-------- DATA SECTION --------

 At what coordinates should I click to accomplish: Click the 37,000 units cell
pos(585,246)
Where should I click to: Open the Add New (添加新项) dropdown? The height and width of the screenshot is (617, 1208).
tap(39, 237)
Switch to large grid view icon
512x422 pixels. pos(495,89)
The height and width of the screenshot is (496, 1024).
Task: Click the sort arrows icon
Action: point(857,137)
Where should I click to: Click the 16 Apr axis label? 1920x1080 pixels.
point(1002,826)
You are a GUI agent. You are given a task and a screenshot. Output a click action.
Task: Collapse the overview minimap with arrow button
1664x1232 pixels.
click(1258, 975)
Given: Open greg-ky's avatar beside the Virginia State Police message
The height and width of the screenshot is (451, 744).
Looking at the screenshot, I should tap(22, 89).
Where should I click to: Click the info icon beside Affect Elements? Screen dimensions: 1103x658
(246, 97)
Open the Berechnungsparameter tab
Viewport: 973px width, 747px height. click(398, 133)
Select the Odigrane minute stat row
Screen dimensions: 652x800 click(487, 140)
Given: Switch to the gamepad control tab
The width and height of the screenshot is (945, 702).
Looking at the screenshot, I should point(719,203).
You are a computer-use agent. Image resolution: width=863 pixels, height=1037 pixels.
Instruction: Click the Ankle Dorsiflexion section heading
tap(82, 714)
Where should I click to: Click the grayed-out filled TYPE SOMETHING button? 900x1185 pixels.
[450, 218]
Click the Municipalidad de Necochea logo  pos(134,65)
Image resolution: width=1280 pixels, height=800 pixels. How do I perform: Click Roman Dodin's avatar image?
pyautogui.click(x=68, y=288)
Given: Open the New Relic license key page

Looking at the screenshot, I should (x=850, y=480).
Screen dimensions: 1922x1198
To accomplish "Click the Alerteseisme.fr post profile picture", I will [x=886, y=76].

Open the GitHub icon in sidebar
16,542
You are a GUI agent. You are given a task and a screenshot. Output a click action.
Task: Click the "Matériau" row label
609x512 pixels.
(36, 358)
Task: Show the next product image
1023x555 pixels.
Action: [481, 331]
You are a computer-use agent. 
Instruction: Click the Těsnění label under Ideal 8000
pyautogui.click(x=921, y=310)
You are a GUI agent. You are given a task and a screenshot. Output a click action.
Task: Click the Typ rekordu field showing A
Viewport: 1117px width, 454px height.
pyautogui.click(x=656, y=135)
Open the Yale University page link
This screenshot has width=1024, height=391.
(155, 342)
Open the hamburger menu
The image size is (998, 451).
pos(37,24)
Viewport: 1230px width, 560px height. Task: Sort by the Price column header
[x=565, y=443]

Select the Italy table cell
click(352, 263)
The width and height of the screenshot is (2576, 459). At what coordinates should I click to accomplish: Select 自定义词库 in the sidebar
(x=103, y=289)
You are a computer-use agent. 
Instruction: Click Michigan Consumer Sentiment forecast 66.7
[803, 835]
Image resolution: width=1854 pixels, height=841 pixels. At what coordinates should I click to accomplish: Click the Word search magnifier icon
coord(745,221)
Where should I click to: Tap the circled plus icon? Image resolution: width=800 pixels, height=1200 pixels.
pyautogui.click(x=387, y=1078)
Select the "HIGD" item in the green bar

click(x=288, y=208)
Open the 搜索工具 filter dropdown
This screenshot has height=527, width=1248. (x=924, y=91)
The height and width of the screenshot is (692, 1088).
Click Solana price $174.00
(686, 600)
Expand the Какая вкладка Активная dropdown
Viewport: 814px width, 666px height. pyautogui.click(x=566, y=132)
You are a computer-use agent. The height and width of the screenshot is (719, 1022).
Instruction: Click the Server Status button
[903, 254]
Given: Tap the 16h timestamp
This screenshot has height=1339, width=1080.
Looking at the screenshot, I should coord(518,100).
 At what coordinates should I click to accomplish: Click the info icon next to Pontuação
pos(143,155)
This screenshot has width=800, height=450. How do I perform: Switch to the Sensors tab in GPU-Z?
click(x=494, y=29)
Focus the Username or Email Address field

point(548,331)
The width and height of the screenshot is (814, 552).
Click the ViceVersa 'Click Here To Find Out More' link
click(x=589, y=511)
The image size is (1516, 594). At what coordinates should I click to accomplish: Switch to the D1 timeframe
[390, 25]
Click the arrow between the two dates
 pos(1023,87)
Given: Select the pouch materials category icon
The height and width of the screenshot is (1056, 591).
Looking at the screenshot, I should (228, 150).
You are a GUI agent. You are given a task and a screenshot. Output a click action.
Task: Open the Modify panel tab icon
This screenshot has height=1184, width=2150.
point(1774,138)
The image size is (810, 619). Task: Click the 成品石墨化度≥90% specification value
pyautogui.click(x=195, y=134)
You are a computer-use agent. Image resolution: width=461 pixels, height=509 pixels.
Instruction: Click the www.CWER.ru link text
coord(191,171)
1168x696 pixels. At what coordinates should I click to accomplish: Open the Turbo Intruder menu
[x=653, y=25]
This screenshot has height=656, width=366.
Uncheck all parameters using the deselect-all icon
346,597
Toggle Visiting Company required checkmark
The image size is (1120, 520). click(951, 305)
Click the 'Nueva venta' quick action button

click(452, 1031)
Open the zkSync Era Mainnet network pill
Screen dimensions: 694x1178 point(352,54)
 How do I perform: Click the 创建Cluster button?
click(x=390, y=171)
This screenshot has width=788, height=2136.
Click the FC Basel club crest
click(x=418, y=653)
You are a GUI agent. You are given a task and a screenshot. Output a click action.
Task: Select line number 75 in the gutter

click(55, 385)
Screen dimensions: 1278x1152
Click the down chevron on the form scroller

--------

Each line of the records belongs in the answer, reproduced exactly.

REPLY TO THE TASK ->
 At what coordinates should I click to accomplish: Click the 37,000 units cell
pos(585,246)
Where should I click to: Open the Add New (添加新项) dropdown? The height and width of the screenshot is (617, 1208).
tap(39, 237)
Switch to large grid view icon
512x422 pixels. pos(495,89)
The height and width of the screenshot is (496, 1024).
Task: Click the sort arrows icon
Action: point(857,137)
Where should I click to: Click the 16 Apr axis label? 1920x1080 pixels.
point(1002,826)
You are a GUI agent. You are given a task and a screenshot. Output a click action.
Task: Collapse the overview minimap with arrow button
1664x1232 pixels.
click(1258, 975)
Given: Open greg-ky's avatar beside the Virginia State Police message
The height and width of the screenshot is (451, 744).
Looking at the screenshot, I should tap(22, 89).
Where should I click to: Click the info icon beside Affect Elements? Screen dimensions: 1103x658
(246, 97)
Open the Berechnungsparameter tab
Viewport: 973px width, 747px height. click(398, 133)
Select the Odigrane minute stat row
Screen dimensions: 652x800 click(487, 140)
Given: Switch to the gamepad control tab
The width and height of the screenshot is (945, 702).
Looking at the screenshot, I should point(719,203).
You are a computer-use agent. Image resolution: width=863 pixels, height=1037 pixels.
Instruction: Click the Ankle Dorsiflexion section heading
tap(82, 714)
Where should I click to: Click the grayed-out filled TYPE SOMETHING button? 900x1185 pixels.
[450, 218]
Click the Municipalidad de Necochea logo  pos(134,65)
Image resolution: width=1280 pixels, height=800 pixels. How do I perform: Click Roman Dodin's avatar image?
pyautogui.click(x=68, y=288)
Given: Open the New Relic license key page

Looking at the screenshot, I should (x=850, y=480).
Screen dimensions: 1922x1198
To accomplish "Click the Alerteseisme.fr post profile picture", I will [x=886, y=76].

Open the GitHub icon in sidebar
16,542
You are a GUI agent. You are given a task and a screenshot. Output a click action.
Task: Click the "Matériau" row label
609x512 pixels.
(36, 358)
Task: Show the next product image
1023x555 pixels.
Action: [481, 331]
You are a computer-use agent. 
Instruction: Click the Těsnění label under Ideal 8000
pyautogui.click(x=921, y=310)
You are a GUI agent. You are given a task and a screenshot. Output a click action.
Task: Click the Typ rekordu field showing A
Viewport: 1117px width, 454px height.
pyautogui.click(x=656, y=135)
Open the Yale University page link
This screenshot has width=1024, height=391.
(155, 342)
Open the hamburger menu
The image size is (998, 451).
pos(37,24)
Viewport: 1230px width, 560px height. Task: Sort by the Price column header
[x=565, y=443]

Select the Italy table cell
click(352, 263)
The width and height of the screenshot is (2576, 459). At what coordinates should I click to accomplish: Select 自定义词库 in the sidebar
(x=103, y=289)
You are a computer-use agent. 
Instruction: Click Michigan Consumer Sentiment forecast 66.7
[803, 835]
Image resolution: width=1854 pixels, height=841 pixels. At what coordinates should I click to accomplish: Click the Word search magnifier icon
coord(745,221)
Where should I click to: Tap the circled plus icon? Image resolution: width=800 pixels, height=1200 pixels.
pyautogui.click(x=387, y=1078)
Select the "HIGD" item in the green bar

click(x=288, y=208)
Open the 搜索工具 filter dropdown
This screenshot has height=527, width=1248. (x=924, y=91)
The height and width of the screenshot is (692, 1088).
Click Solana price $174.00
(686, 600)
Expand the Какая вкладка Активная dropdown
Viewport: 814px width, 666px height. pyautogui.click(x=566, y=132)
You are a computer-use agent. The height and width of the screenshot is (719, 1022).
Instruction: Click the Server Status button
[903, 254]
Given: Tap the 16h timestamp
This screenshot has height=1339, width=1080.
Looking at the screenshot, I should coord(518,100).
 At what coordinates should I click to accomplish: Click the info icon next to Pontuação
pos(143,155)
This screenshot has width=800, height=450. How do I perform: Switch to the Sensors tab in GPU-Z?
click(x=494, y=29)
Focus the Username or Email Address field

point(548,331)
The width and height of the screenshot is (814, 552).
Click the ViceVersa 'Click Here To Find Out More' link
click(x=589, y=511)
The image size is (1516, 594). At what coordinates should I click to accomplish: Switch to the D1 timeframe
[390, 25]
Click the arrow between the two dates
 pos(1023,87)
Given: Select the pouch materials category icon
The height and width of the screenshot is (1056, 591).
Looking at the screenshot, I should (228, 150).
You are a GUI agent. You are given a task and a screenshot. Output a click action.
Task: Open the Modify panel tab icon
This screenshot has height=1184, width=2150.
point(1774,138)
The image size is (810, 619). Task: Click the 成品石墨化度≥90% specification value
pyautogui.click(x=195, y=134)
You are a computer-use agent. Image resolution: width=461 pixels, height=509 pixels.
Instruction: Click the www.CWER.ru link text
coord(191,171)
1168x696 pixels. At what coordinates should I click to accomplish: Open the Turbo Intruder menu
[x=653, y=25]
This screenshot has height=656, width=366.
Uncheck all parameters using the deselect-all icon
346,597
Toggle Visiting Company required checkmark
The image size is (1120, 520). click(951, 305)
Click the 'Nueva venta' quick action button

click(452, 1031)
Open the zkSync Era Mainnet network pill
Screen dimensions: 694x1178 point(352,54)
 How do I perform: Click the 创建Cluster button?
click(x=390, y=171)
This screenshot has width=788, height=2136.
Click the FC Basel club crest
click(x=418, y=653)
You are a GUI agent. You are given a task and a screenshot. Output a click action.
Task: Select line number 75 in the gutter

click(55, 385)
Screen dimensions: 1278x1152
Click the down chevron on the form scroller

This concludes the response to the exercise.